Hingga saat ini, total subsidi transportasi yang telah diberikan telah mencapai Rp 287,709 juta atau setara dengan 204 ton. Pemprov bahkan memberikan subsidi harga pangan untuk mengintervensi harga pangan.
Selain itu juga melakukan pemantauan Penyaluran Bantuan Pangan Pemerintah. "Pemprov punya cadangan beras, ini sudah kami gelontorkan juga di kabupaten/kota untuk menstabilkan harga pangan dan beras,” tegas Nana.
Di luar upaya-upaya ini, ikhtiar untuk mengintervensi lonjakan harga pangan juga dilakukan pemprov dengan memantau dan mengevaluasi distribusi pemasaran hasil panen, khususnya padi.
Sebab berdasarkan data dari Perwakilan Bank Indonesia Provinsi Jateng, pemasaran hasil panen hanya sekitar 20 persen. “Sementara sisanya masuk ke daerah lain dan food station," ungkapnya.
Sehingga ketika Jateng semestinya surplus beras ternyata beras-beras tersebut terkadang sudah diambil oleh para tengkulak.
Ini yang masih menjadi ‘pekerjaan rumah’ (PR) dan ke depan pemprov akan merangkul lebih banyak petani untuk mengendalikan peredaran agar beras Jateng tidak mengalir ke luar daerah.
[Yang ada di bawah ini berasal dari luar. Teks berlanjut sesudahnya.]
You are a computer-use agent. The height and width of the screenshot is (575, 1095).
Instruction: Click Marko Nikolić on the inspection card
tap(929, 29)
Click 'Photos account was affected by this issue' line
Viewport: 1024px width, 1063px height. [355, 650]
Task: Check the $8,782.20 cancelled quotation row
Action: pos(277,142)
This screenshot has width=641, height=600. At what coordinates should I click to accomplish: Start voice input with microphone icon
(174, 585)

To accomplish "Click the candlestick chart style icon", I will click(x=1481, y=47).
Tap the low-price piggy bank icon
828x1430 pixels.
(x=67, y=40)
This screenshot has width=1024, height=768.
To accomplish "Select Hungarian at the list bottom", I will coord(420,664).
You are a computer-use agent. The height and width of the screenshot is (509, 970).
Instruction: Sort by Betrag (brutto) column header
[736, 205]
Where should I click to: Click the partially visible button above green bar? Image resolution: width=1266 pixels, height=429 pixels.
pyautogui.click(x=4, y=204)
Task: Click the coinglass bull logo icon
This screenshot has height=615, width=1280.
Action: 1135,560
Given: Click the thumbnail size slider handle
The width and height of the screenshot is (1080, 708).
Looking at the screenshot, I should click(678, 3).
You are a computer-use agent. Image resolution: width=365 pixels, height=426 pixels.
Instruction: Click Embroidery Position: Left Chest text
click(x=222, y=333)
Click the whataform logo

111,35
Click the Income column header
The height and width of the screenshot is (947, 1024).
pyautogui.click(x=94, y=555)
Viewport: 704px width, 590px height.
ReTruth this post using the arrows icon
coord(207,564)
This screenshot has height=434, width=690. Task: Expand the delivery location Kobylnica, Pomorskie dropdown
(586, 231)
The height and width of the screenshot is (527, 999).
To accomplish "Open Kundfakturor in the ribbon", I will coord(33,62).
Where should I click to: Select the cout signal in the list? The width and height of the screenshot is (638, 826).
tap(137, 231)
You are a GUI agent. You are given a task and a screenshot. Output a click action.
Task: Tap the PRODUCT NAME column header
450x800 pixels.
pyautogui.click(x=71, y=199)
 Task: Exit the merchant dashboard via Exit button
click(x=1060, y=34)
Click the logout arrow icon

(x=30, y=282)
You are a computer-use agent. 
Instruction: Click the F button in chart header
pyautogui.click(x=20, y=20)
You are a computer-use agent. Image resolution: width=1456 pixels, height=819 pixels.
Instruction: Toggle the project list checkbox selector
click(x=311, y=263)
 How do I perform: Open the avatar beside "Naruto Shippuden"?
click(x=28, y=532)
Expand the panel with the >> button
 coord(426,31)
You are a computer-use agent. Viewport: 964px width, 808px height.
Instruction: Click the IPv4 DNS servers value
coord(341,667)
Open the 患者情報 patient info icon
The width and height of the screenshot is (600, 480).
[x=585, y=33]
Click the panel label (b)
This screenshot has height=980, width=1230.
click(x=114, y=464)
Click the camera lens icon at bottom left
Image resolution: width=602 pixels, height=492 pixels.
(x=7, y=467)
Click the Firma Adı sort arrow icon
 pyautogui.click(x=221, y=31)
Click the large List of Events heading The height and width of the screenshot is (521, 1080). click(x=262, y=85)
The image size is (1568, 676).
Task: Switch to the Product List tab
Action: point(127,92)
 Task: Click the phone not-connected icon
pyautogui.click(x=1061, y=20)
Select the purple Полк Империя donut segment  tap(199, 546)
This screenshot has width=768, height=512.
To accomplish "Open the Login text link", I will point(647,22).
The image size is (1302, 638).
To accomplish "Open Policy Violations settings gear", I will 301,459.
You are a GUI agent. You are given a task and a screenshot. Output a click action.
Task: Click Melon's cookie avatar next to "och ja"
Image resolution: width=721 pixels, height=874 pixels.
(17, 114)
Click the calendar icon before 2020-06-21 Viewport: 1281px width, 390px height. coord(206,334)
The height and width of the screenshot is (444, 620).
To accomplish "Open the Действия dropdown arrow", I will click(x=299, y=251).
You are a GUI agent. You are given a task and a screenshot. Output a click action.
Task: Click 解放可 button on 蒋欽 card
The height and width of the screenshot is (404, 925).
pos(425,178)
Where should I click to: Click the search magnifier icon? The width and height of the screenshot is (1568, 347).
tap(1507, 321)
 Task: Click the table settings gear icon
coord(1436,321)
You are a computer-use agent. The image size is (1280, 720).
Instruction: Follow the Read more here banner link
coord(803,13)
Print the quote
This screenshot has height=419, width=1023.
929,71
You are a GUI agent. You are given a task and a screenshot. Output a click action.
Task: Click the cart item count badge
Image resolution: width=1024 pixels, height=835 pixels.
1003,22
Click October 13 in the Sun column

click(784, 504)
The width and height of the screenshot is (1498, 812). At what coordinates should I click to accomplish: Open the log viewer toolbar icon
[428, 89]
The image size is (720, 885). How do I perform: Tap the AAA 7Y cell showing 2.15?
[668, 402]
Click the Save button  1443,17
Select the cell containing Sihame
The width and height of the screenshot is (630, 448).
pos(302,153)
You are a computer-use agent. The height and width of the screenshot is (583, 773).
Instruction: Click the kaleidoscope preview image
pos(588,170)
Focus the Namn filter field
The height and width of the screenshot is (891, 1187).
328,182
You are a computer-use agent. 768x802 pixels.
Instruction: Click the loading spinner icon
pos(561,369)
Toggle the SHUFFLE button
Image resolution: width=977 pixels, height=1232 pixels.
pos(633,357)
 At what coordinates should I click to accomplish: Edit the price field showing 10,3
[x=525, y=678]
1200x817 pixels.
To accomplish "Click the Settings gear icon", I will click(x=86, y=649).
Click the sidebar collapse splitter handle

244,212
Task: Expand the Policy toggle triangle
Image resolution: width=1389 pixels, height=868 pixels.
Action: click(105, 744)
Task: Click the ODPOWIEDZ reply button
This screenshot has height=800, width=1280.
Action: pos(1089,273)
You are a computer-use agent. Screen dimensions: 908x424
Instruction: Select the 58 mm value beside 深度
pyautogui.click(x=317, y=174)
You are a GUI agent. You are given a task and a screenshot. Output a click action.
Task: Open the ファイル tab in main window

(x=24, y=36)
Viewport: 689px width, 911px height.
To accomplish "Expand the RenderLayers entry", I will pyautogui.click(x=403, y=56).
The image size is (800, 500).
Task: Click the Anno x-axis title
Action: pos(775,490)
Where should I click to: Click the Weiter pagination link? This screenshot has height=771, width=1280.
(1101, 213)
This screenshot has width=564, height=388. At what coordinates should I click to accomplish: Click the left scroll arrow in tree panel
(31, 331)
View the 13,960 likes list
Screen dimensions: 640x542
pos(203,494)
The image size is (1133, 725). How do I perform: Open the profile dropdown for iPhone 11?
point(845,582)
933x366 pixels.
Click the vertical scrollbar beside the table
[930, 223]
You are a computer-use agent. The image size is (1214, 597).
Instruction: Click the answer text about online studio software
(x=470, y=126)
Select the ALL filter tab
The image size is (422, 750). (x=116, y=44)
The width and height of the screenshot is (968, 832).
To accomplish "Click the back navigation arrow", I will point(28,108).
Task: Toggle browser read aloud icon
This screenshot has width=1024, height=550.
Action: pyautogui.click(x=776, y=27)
Selain membuat langkah strategis, evaluasi TPID terus dilakukan secara berkala mulai tingkat provinsi sampai tingkat kabupaten/kota.
Tujuannya untuk memaksimalkan pengendalian inflasi. “Maka, evaluasi ini sangat penting, jadi harus ada langkah konkret, terobosan maupun inovasi untuk menjaga stabilitas harga dan inflasi,” tegas pj gubernur.
Kepala Perwakilan Bank Indonesia Provinsi Jateng, Rahmat Dwi Saputro sebelumnya menyampaikan, pada September 2023 tercatat ada enam kabupaten/kota yang angka inflasinya cukup tinggi.
Bahkan, inflasi yang terjadi di enam daerah tersebut berada di atas inflasi nasional. “Ini sebenanya sudah warning, sudah red color karena disebabkan oleh harga beras, komoditas pokok kita,” ungkapnya.
Oleh karena itu, selain operasi pasar Bank Indonesia Jateng juga menggagas terobosan seperti mendirikan Toko TPID. Bersama dengan Pemerintah Kota (Pemkot) Semarang, Toko TPID ini sudah diwujudkan di Pasar Kanjengan, Kota Semarang.
“Semoga Toko TPID ini juga bisa direplikasi di lima kabupaten/kota lain yang jamak mencatatkan inflasi tinggi, seperti Kudus, Tegal, Purwokerto, Cilacap, dan Solo,” kata Rahmat.